Le Bothan eut un petit rire saccadé.

— Si j’étais aussi facilement influençable, on pourrait me convaincre de toute sorte d’idioties.

— Comme la culpabilité de Tycho Celchu ? demanda amèrement Wedge.

— Non, je suis prêt à croire que le procès n’était pas nécessaire, répliqua le conseiller. L’amiral Ackbar ne vous a-t-il pas décidé à abandonner votre pétition auprès du Conseil Provisoire ?

— Non. (Wedge croisa les bras.) Je croyais que vous aviez organisé un scrutin dans le but de m’ôter toute chance de m’adresser au Conseil.
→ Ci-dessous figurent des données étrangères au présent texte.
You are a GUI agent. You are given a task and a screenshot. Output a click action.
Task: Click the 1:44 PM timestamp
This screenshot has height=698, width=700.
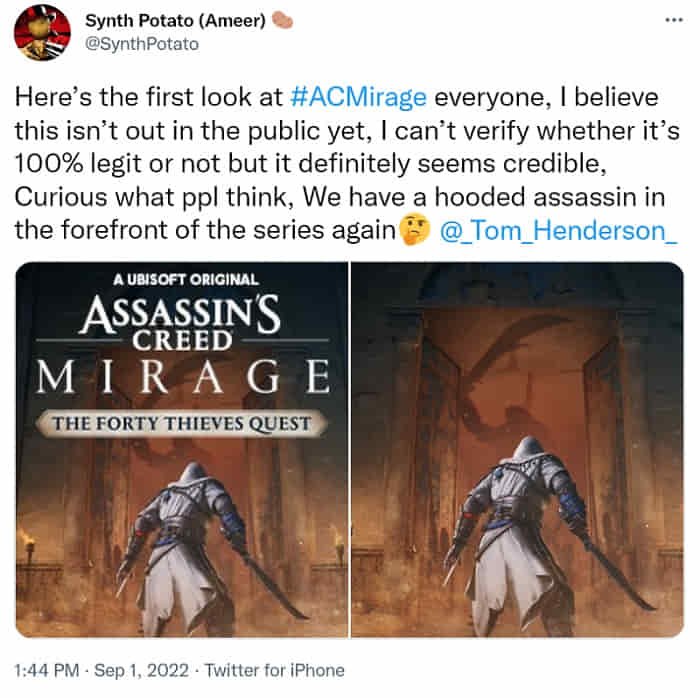(49, 670)
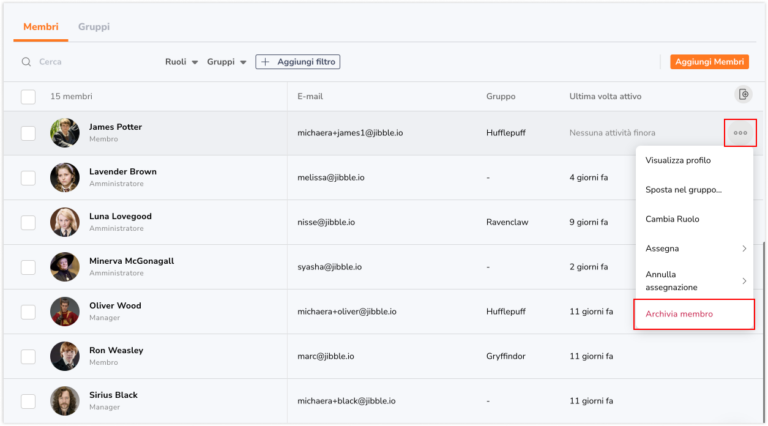Click the search magnifier icon
The image size is (768, 426).
26,62
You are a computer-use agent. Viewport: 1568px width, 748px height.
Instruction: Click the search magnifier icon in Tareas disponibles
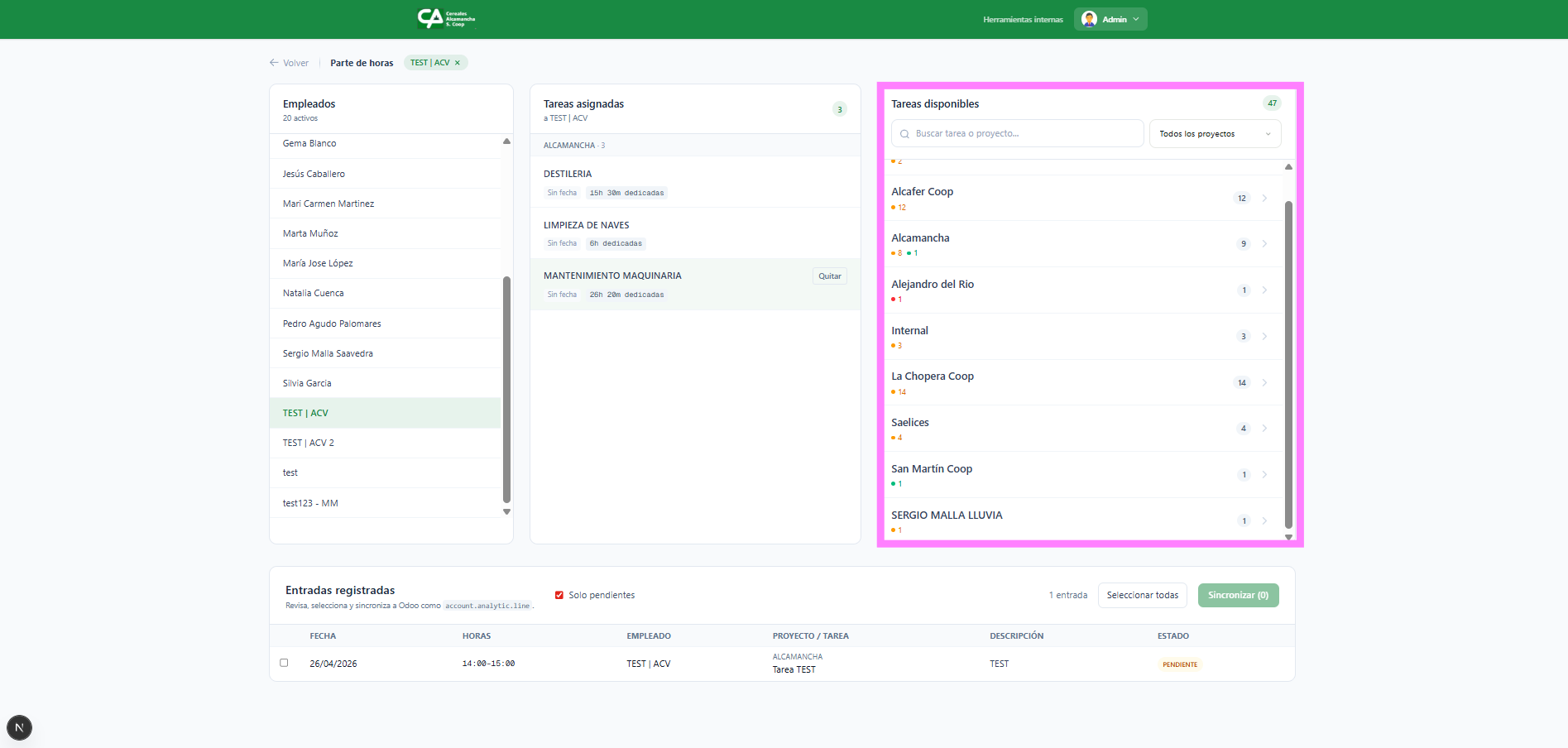pos(904,134)
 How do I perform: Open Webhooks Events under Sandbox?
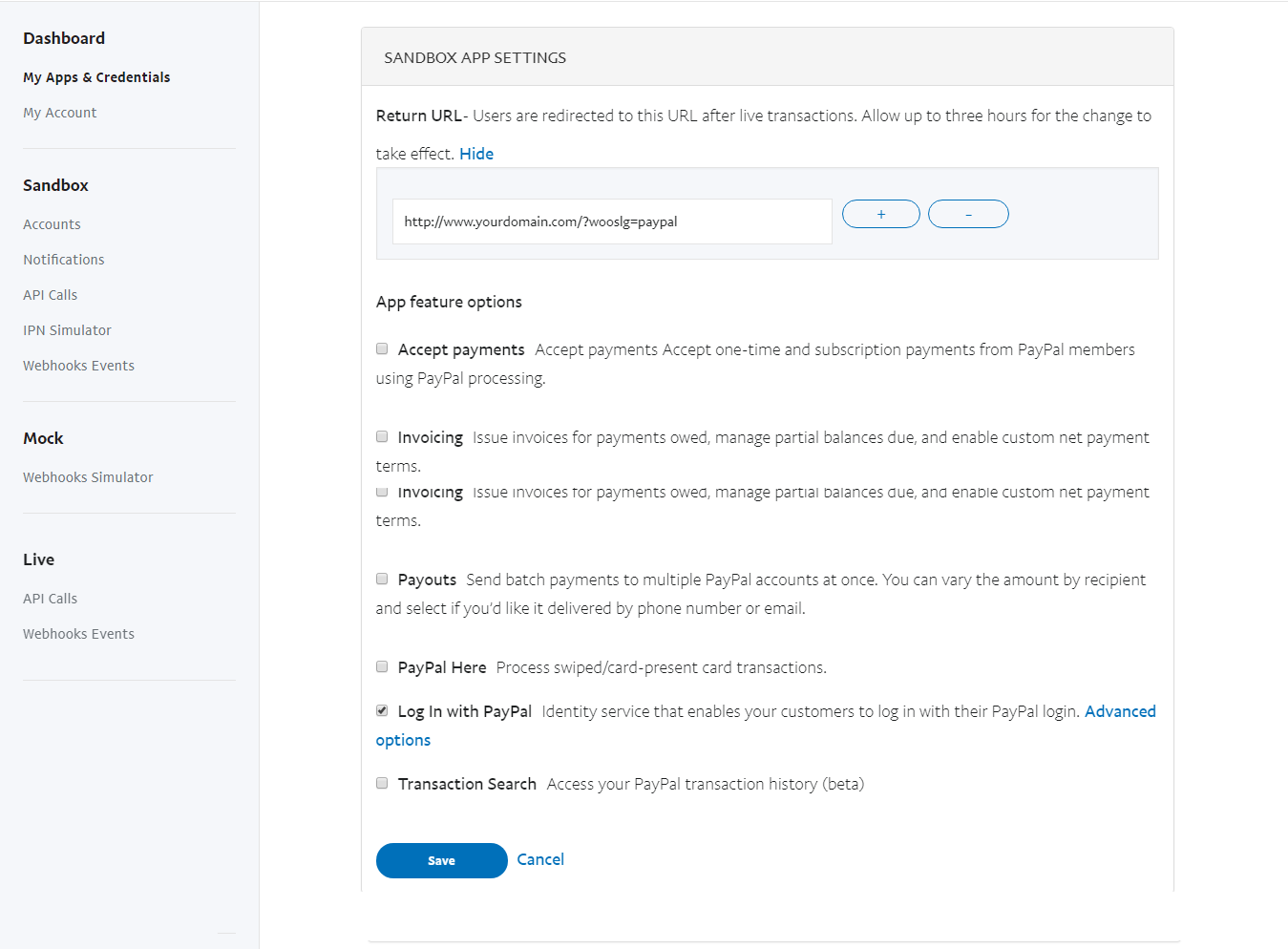coord(78,366)
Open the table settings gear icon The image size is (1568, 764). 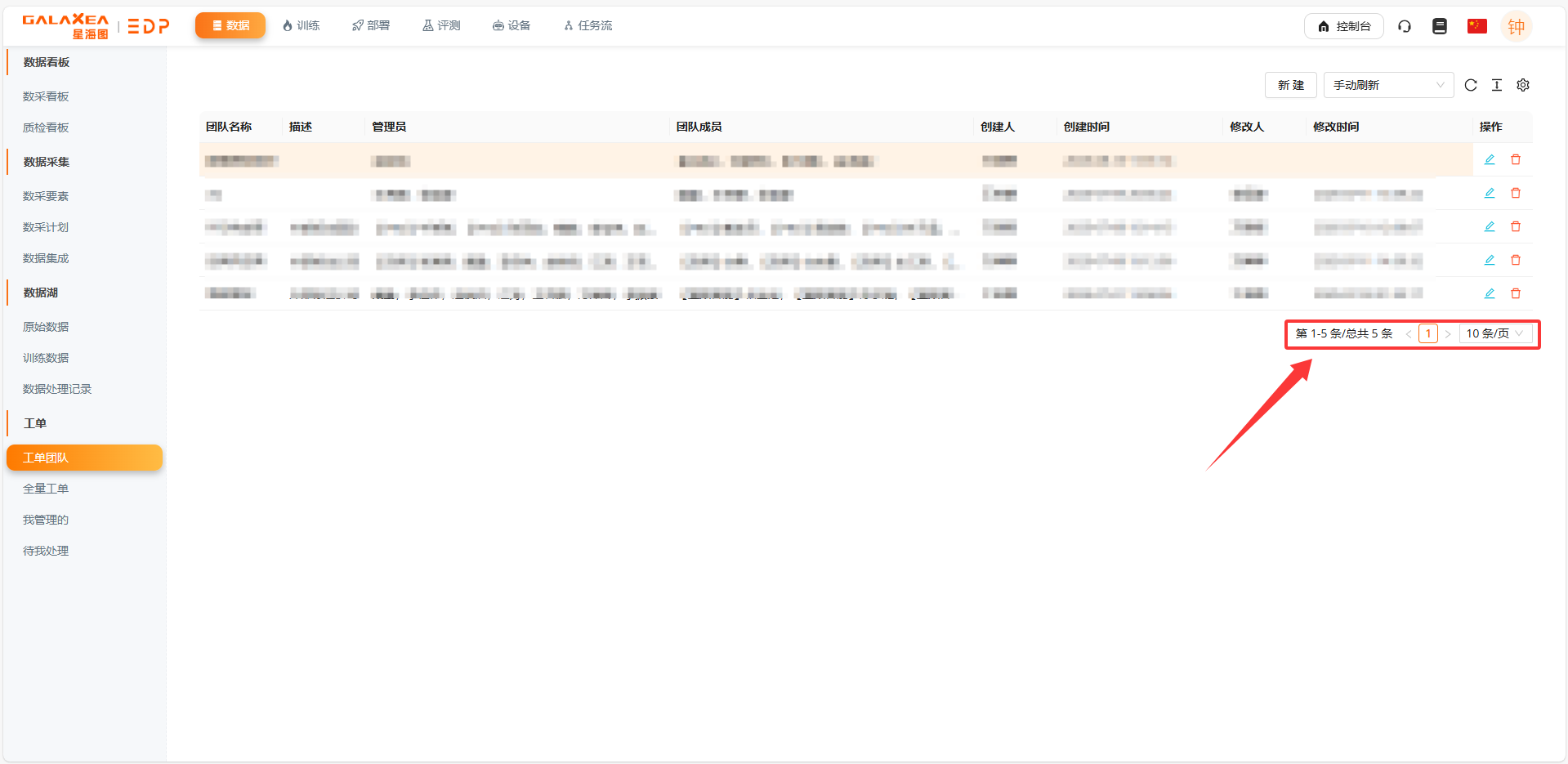(1523, 85)
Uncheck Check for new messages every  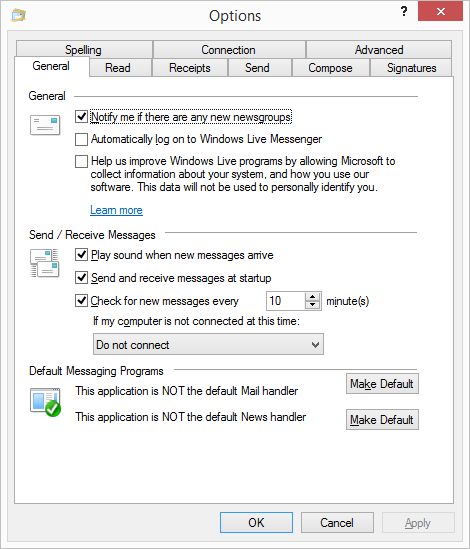pyautogui.click(x=81, y=301)
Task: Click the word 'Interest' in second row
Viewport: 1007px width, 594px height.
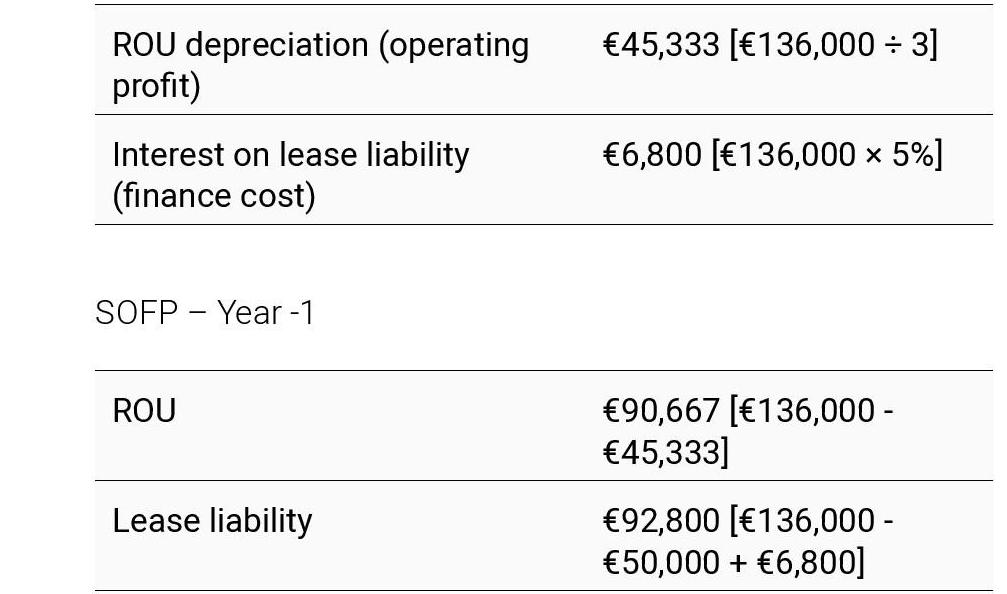Action: [168, 155]
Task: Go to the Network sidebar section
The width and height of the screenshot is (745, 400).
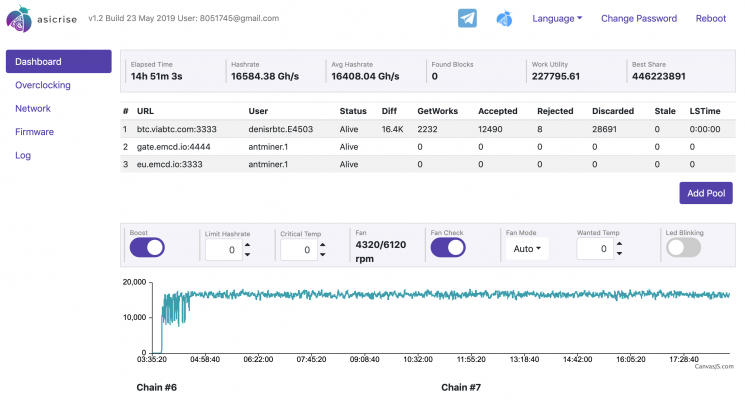Action: (33, 108)
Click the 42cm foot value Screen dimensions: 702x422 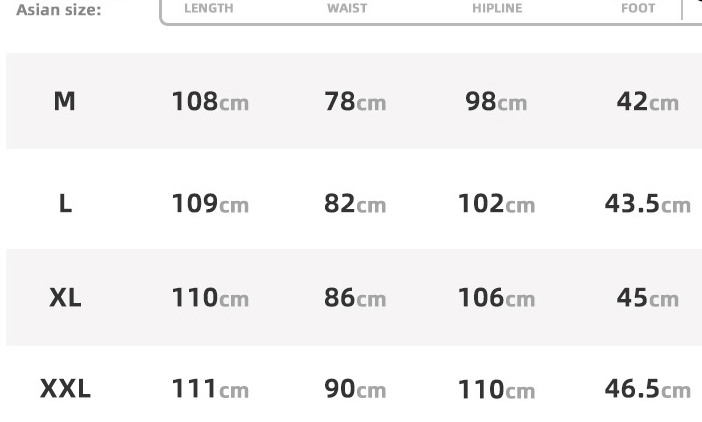647,102
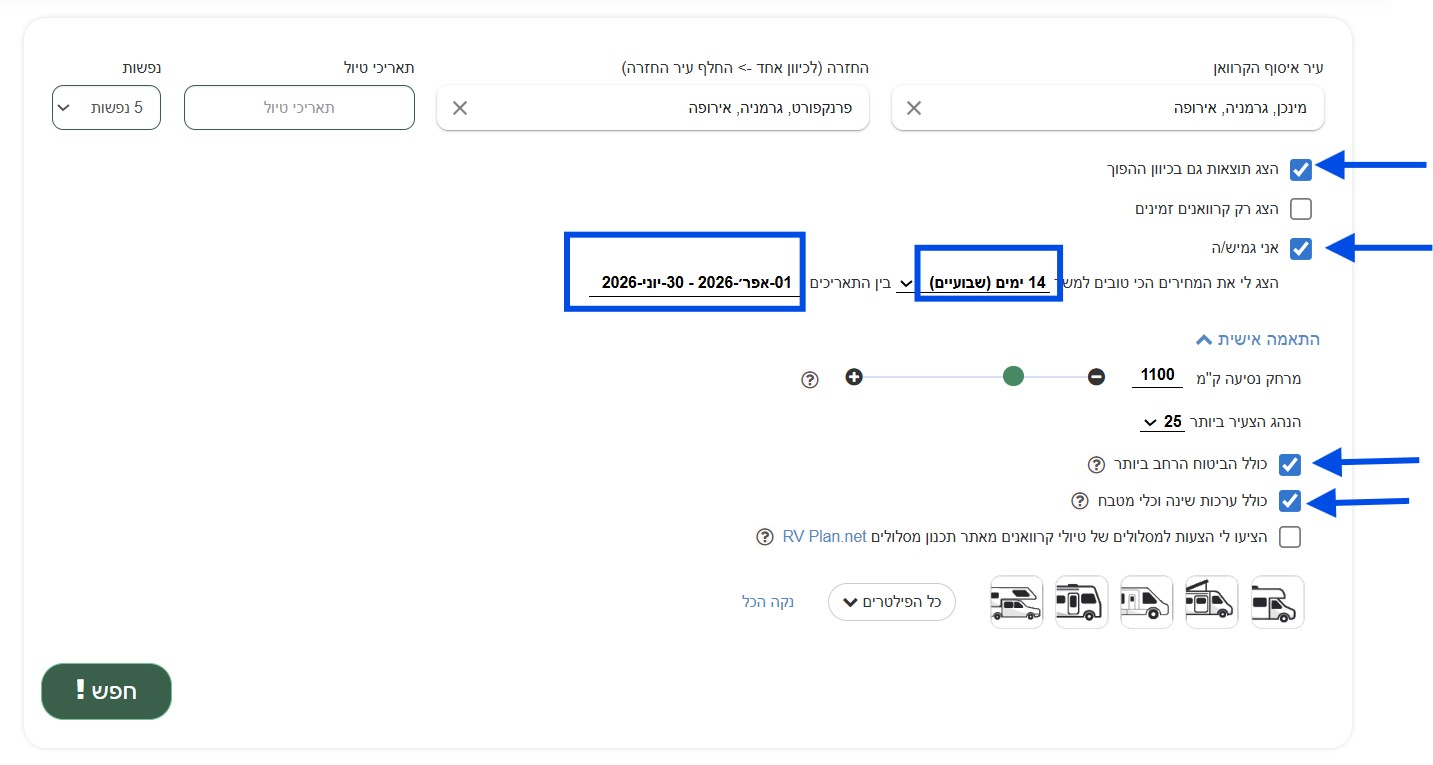Open help icon for bedding and kitchenware
This screenshot has width=1433, height=765.
coord(1079,501)
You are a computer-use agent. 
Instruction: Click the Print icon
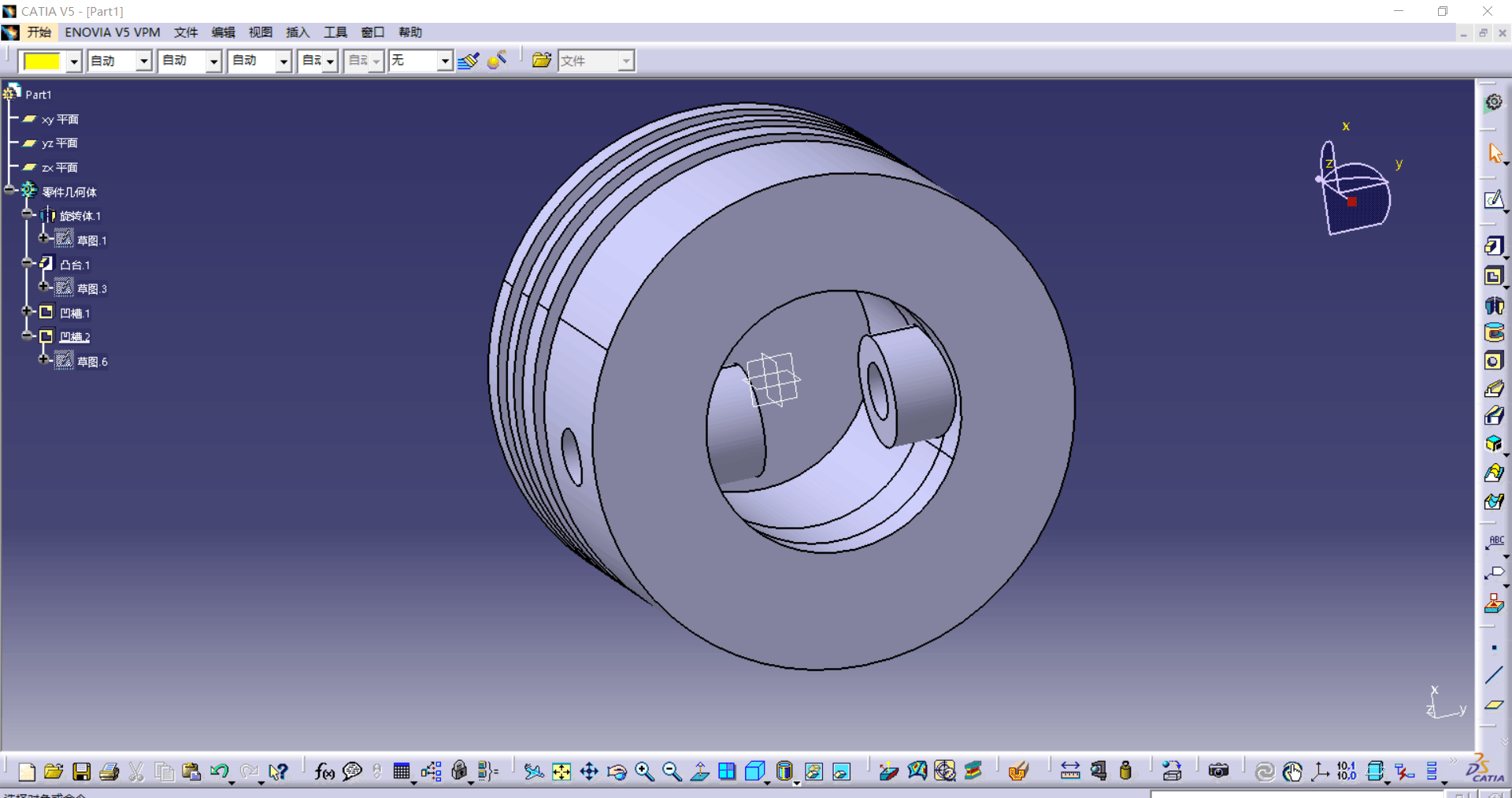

— Refuser à l’homme qui a libéré Coruscant la possibilité de présenter une pétition ? Vous entrez dans le royaume de la stratégie, où je suis un maître, commandant. Je vous pensais assez sage pour le savoir. Votre action échouera, il le faut. Le capitaine Celchu sera jugé pour meurtre et trahison.

— Même s’il est innocent ?

— C’est la Cour militaire qui en décidera. (Fey’la décrocha à Wedge un sourire glacé.) Une suggestion, commandant.

— Oui ?

— Ne gaspillez pas votre superbe éloquence pour le Conseil Provisoire. Gardez-la pour le tribunal qui jugera le capitaine Tycho Celchu. Bien entendu, vous n’obtiendrez pas sa liberté, nul n’est à ce point éloquent, mais peut-être lui gagnerez-vous un peu de clémence quand viendra le moment de prononcer la sentence.